China’s ‘Raise a Lobster’ Movement Is Rewriting the Global AI Agent Race — And Zhipu Just Weaponized It

Long lines of ordinary citizens queuing at tech company offices to have AI agents installed on their laptops. Government subsidies flowing to individual developers building on an open-source framework. A publicly listed company releasing a frontier model trained entirely on domestic chips — then giving it away for free.

This is OpenClaw in China, April 2026. And according to a Forbes analysis by Tirias Research, it may be producing the most powerful competitive moat in the global AI race.

The Lobster Economy

“Raising a lobster” (养龙虾) — the Chinese internet’s term for installing and training an OpenClaw agent — has become a genuine cultural phenomenon. The term captures something the West’s developer-centric adoption missed: this is a consumer movement.

Tencent and other tech giants are hosting mass installation events drawing thousands. Shenzhen’s Longgang district is pouring millions of yuan into individuals and startups building on the framework. The ecosystem is self-reinforcing at a speed that makes Silicon Valley’s AI adoption look measured by comparison.

Zhipu’s Masterstroke: GLM-5 and Turbo

At the center of this is Zhipu AI (Z.ai), a Tsinghua University spinoff and China’s first publicly listed 100% AI company. The sequence of moves:

  1. Feb 11: Released GLM-5, a 744-billion parameter mixture-of-experts model under an MIT license — completely free to use, modify, and deploy
  2. Mar 16: Released GLM-5-Turbo, a proprietary API-only variant fine-tuned specifically for “OpenClaw scenarios”
  3. Price: ~$1.20 per million input tokens — a fraction of Western competitors

The benchmark numbers are striking. GLM-5 hits 77.8% on SWE-bench, 86.0% on GPQA-Diamond, and 75.9% on BrowseComp — competitive with Claude on agentic benchmarks. And it was trained entirely on Huawei Ascend chips, not Nvidia hardware.

The Data Flywheel No One Can Replicate

Here’s the strategic insight Forbes highlights: Zhipu isn’t just selling a model — it’s capturing the world’s largest real-world agent interaction dataset.

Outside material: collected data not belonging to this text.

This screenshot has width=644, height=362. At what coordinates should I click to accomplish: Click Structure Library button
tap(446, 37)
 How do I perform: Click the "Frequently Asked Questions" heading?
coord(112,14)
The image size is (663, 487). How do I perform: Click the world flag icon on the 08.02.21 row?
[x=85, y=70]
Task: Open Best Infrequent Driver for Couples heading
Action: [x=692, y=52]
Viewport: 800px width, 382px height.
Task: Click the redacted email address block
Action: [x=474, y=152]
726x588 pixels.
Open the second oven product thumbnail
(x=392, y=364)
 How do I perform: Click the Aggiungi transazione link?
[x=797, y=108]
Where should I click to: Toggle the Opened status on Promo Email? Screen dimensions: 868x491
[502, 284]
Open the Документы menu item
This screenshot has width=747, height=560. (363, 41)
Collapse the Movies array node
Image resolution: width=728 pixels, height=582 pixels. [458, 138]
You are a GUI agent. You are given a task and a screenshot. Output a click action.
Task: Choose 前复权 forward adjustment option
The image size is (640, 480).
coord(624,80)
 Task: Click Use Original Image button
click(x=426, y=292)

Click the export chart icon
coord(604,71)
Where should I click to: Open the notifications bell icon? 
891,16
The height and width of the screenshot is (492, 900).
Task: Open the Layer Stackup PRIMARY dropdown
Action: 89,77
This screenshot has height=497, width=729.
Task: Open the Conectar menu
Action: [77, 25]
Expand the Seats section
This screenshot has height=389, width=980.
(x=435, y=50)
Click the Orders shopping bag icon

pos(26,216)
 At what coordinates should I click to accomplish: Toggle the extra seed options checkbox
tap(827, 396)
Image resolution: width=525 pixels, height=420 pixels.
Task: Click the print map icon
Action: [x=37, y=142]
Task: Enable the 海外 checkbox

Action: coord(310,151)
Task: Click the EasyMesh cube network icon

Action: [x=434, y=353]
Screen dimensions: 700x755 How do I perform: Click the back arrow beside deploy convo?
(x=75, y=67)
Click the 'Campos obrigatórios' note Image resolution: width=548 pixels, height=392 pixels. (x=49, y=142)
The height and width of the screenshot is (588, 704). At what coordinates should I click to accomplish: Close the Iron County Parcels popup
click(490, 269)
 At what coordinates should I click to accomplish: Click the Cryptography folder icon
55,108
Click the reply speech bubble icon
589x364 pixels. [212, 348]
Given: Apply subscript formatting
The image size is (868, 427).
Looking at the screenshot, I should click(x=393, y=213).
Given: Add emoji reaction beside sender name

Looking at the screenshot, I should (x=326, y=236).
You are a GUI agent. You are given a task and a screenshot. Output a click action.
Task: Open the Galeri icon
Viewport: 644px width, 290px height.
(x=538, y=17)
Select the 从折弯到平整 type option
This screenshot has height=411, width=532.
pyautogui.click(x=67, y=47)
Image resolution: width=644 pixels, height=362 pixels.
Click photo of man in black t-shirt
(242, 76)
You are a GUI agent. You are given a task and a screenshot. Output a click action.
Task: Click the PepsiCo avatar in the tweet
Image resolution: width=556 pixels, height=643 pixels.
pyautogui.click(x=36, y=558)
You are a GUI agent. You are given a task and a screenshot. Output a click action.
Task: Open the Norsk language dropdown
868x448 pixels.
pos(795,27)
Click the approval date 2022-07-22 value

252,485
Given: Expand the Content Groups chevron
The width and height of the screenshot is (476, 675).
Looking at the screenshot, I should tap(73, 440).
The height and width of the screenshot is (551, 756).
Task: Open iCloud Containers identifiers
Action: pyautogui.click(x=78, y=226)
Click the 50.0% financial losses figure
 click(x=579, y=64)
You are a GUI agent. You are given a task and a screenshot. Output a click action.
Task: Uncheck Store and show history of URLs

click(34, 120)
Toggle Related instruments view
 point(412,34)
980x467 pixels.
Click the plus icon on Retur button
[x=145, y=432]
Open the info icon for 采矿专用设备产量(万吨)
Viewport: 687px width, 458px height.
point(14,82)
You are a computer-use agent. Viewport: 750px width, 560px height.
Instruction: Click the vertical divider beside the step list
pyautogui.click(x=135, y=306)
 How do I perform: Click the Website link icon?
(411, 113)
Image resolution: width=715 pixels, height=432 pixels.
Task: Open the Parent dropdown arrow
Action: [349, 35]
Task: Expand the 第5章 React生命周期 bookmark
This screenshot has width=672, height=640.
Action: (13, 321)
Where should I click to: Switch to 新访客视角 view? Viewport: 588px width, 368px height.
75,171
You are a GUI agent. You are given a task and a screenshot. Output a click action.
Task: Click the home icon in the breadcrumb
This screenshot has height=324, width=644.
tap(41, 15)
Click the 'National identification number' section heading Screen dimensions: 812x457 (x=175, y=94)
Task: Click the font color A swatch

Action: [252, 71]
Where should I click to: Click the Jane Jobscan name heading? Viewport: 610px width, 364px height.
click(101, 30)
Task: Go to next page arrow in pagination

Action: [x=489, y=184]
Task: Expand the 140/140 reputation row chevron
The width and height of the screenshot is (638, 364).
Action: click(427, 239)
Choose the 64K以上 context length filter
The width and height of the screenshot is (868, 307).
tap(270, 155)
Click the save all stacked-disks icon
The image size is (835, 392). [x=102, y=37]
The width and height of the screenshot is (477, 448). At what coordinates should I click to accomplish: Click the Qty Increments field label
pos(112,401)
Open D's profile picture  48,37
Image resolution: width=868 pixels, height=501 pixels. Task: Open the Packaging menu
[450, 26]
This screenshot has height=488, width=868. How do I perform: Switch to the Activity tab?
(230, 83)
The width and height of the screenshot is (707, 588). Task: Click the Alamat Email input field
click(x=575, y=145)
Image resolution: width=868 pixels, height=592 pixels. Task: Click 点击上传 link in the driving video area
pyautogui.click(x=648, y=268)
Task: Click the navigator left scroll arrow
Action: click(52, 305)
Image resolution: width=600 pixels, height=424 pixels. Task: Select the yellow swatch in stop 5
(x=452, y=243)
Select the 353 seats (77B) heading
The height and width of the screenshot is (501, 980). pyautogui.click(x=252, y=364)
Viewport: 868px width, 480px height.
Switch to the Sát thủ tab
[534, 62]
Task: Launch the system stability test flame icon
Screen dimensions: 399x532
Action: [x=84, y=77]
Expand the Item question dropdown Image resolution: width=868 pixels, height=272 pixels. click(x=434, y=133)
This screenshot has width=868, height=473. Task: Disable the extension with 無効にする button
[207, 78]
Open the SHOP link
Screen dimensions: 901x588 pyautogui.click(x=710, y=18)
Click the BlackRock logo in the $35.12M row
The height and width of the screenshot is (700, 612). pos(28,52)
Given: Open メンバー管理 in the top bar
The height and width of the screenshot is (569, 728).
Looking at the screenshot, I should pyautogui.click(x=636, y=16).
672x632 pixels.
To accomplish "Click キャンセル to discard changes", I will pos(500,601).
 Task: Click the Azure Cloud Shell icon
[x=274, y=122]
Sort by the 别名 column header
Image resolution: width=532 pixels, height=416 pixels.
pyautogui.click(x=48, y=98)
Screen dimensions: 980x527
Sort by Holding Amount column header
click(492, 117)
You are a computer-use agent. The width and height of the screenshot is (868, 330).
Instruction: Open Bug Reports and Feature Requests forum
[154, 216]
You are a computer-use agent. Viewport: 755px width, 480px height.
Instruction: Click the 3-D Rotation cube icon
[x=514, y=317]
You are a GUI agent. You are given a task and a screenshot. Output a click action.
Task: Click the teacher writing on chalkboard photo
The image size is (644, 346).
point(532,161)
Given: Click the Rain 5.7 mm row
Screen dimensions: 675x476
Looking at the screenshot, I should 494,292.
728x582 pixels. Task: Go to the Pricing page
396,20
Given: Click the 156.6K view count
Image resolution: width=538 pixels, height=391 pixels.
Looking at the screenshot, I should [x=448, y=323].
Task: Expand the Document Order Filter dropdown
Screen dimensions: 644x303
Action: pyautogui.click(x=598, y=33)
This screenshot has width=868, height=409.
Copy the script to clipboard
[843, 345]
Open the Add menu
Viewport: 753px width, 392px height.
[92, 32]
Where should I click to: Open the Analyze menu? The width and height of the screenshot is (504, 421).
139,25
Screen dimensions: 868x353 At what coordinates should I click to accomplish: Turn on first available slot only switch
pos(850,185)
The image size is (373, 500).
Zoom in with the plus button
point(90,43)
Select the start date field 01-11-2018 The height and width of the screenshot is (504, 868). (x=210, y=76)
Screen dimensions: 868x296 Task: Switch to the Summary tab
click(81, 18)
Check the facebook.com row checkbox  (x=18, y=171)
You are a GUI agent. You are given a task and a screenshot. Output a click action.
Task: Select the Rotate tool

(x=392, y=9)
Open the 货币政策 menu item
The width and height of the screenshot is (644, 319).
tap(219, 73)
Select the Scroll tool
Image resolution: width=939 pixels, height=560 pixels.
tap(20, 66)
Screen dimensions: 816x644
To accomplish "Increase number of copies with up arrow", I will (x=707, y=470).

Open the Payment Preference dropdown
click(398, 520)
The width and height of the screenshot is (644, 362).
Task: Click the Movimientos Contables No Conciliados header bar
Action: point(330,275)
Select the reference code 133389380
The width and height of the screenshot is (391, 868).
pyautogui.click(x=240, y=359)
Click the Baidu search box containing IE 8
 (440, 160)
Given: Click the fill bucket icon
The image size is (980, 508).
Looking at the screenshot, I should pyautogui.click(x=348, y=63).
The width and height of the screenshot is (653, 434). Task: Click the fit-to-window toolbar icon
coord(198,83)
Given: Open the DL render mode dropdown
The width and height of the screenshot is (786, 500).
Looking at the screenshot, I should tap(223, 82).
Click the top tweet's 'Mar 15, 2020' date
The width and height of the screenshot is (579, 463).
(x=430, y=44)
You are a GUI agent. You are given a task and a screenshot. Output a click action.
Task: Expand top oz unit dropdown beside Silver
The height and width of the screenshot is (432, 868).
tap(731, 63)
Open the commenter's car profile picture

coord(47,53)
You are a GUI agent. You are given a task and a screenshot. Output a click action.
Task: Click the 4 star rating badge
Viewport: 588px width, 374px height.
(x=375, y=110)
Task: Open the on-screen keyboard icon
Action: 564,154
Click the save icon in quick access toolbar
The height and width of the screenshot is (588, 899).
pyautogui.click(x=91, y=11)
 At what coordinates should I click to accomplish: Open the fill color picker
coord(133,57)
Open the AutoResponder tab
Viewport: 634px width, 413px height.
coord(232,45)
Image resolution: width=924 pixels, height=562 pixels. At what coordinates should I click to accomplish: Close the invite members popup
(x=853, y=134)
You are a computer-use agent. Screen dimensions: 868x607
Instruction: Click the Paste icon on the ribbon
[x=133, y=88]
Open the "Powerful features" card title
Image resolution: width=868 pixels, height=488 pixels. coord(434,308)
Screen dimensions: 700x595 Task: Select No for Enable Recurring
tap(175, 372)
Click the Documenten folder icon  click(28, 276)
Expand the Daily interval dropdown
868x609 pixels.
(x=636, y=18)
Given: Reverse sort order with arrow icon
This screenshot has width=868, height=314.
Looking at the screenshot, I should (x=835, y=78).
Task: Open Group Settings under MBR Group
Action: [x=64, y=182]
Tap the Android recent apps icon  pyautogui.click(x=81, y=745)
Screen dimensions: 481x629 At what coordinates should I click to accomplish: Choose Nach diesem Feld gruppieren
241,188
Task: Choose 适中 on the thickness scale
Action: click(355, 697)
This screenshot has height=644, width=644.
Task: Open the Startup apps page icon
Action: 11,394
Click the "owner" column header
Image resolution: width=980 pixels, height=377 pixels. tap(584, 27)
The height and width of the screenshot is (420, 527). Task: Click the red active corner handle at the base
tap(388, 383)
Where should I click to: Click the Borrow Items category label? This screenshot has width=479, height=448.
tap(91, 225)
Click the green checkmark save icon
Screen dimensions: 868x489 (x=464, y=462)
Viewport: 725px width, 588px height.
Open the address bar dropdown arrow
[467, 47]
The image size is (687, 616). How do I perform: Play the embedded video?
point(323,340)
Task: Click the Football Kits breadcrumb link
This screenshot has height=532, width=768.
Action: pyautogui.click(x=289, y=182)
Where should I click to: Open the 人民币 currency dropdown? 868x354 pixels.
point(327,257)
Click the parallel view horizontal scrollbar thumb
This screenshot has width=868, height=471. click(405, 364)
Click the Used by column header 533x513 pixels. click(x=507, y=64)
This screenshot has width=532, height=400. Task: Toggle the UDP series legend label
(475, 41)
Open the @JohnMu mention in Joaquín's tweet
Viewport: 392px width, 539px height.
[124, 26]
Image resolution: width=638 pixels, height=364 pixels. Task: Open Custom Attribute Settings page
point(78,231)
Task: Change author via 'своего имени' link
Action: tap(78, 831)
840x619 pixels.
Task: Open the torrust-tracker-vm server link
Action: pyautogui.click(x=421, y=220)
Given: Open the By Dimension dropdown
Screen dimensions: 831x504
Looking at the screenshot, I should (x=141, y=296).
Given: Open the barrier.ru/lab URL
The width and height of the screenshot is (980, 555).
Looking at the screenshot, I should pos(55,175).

Millions of daily OpenClaw interactions in China generate high-quality data on:

  • Real-world tool calls and their outcomes
  • Task decomposition patterns
  • Failure modes and recovery strategies
  • Multi-step workflow execution

Zhipu’s Turbo is deeply integrated with OpenClaw’s “Packages” system, positioning it to capture the lion’s share of this data. The company promises to feed learnings back into future open-source GLM releases — creating a flywheel: better agents → wider adoption → richer data → better models.

As Forbes puts it: “Western players like Anthropic and OpenAI field powerful models, but they have nothing comparable in scale to the real-world framework-specific data and iterative feedback loop to which Zhipu has access.”

The Paradox Continues

This is the same China that banned OpenClaw in government agencies and SOEs in March. The contradiction is deliberate — Beijing is simultaneously:

  • Restricting uncontrolled agent deployment in sensitive sectors
  • Subsidizing grassroots development at the individual and startup level
  • Weaponizing the adoption data for domestic AI model improvement

It’s not a contradiction — it’s a strategy. Control the ceiling, accelerate the floor.

What This Means for OpenClaw

Several implications:

For the project

OpenClaw now has 65,000+ forks on GitHub and has matured rapidly. The transition to foundation governance and additions like Nvidia’s NemoClaw security stack have hardened it significantly since early February. Chinese adoption is the strongest validator of the framework’s scalability.

For Western competitors

The “raise a lobster” data flywheel is a competitive threat that can’t be replicated by building better models alone. If Zhipu’s data advantage compounds over 6-12 months, the performance gap on agentic tasks could widen in China’s favor — despite inferior base hardware.

For security

Mass consumer adoption means millions of agents running with varying security configurations. CertiK issued an emergency warning this week that OpenClaw’s growth is outpacing its safety features, identifying pathways for malicious extensions to hijack local execution environments.

The Bigger Picture

The age of AI agents is arriving, and the largest competitive advantage may not be the most powerful model — it may be the largest and most active community putting agents to work.

Right now, China is doing that at a scale the rest of the world may struggle to match. The question is whether the security infrastructure can keep pace with the enthusiasm.

As Forbes concludes: “The Chinese are raising lobsters at a scale the rest of the world may struggle to match.”